My lone real disappointment is that the actual back tee for the 1st is not in usage anymore. The extra yardage and angle provided made for a quality opener.
One of the things you quickly realize at Eaglesticks is how the short holes are the ones with the longest fangs. The downhill par-4 7th plays 338 yards but it's no less demanding than the far longer par-4''s at the 8th and 9th which play 438 and 456 yards respectively. At the 7th, players are tempted to go for the green. There's an alleyway
provided but it's akin to the width of an English countryside community roadway. Water is just to the right and the green shape is serpentine in nature.
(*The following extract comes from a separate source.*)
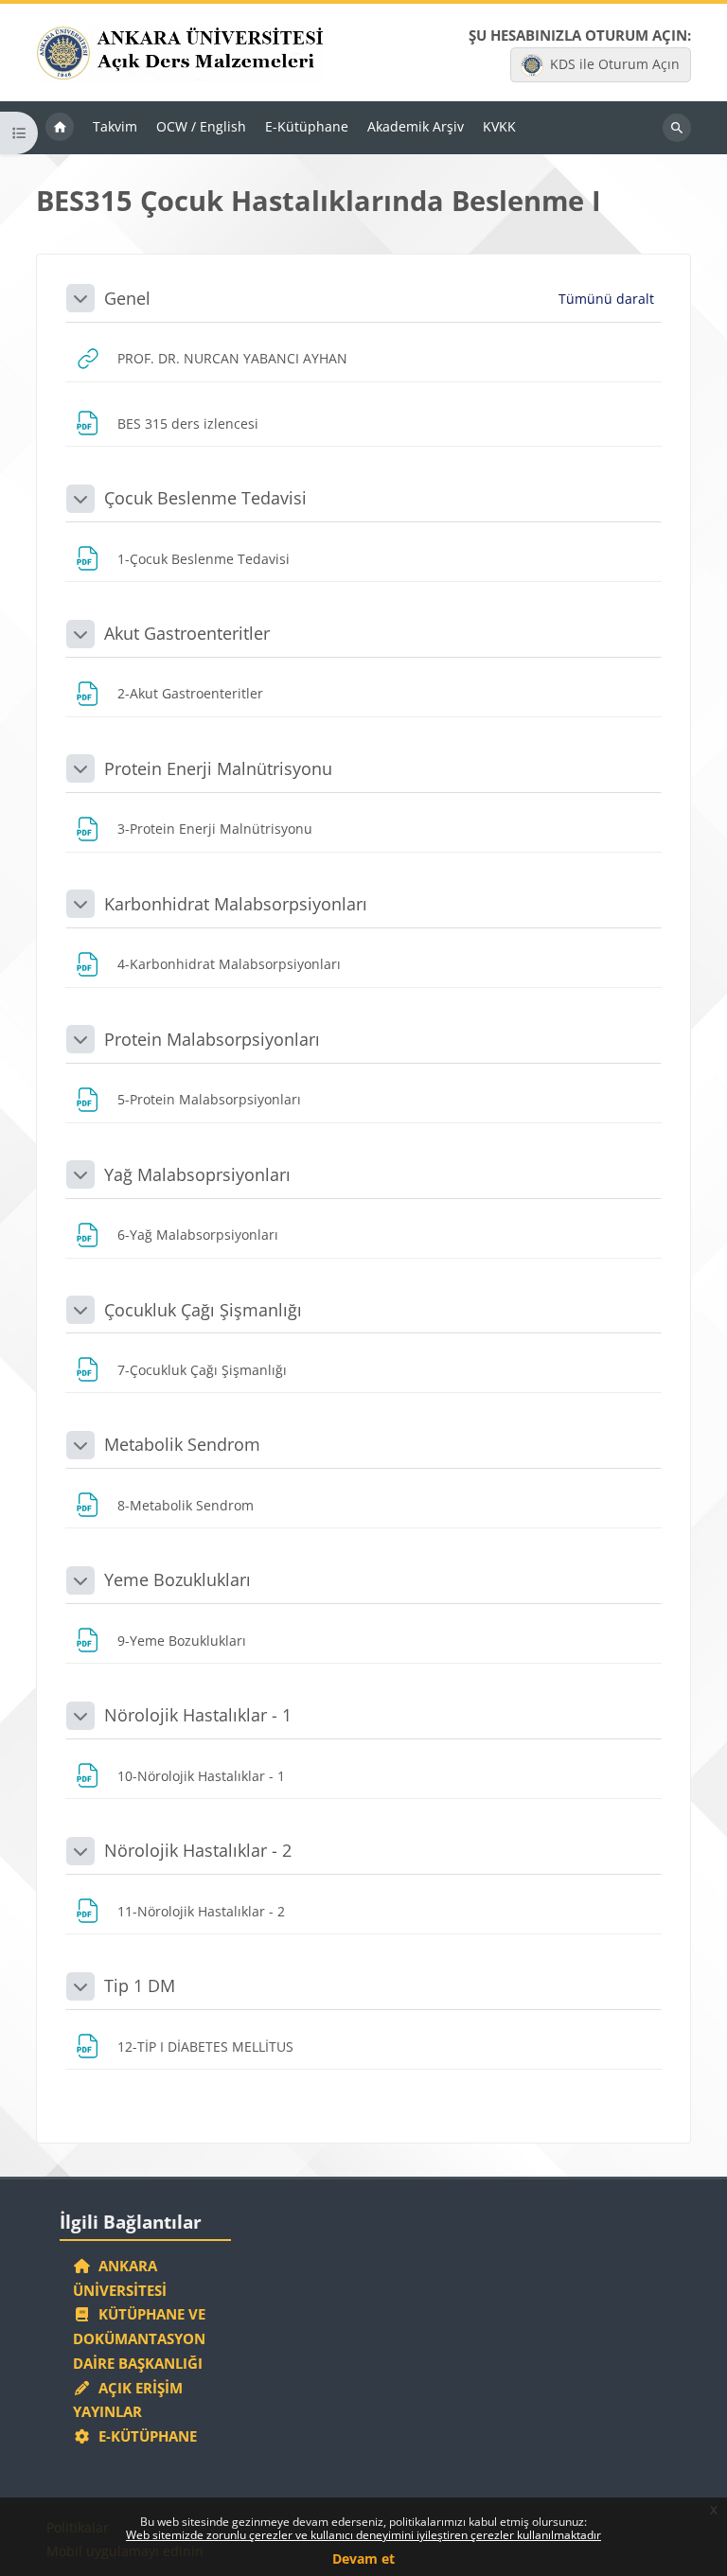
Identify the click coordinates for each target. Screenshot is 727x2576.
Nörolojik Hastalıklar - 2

The inward half of holes balances the layout in equally fine fashion. The par-3 10th is a devilish target to hit with a fronting pond waiting for any shot hit too meekly. The plunging downhill par-5 11th is a first rate three-shot hole. At the long par-4 13th you encounter a testing two-shot hole with a putting green that narrows considerably when the pin is cut in the far rear half.
Eaglesticks does have birdie holes. The final three give you opportunities to close strongly but you'll always need to play quality shots to do so. One of the really neat touches is the pot bunker placed perfectly on the closing par-5 18th. Gives just enough pause for long hitters to consider before launching away. For a course that plays just over 6,500 yards there's plenty of sizzle and bite to the course. Anyone driving along the I-70 corridor to and from the Columbus area when heading to Pennsylvania should make it a point to stop by and see firsthand. A top tier public course that's very affordable and fun to play.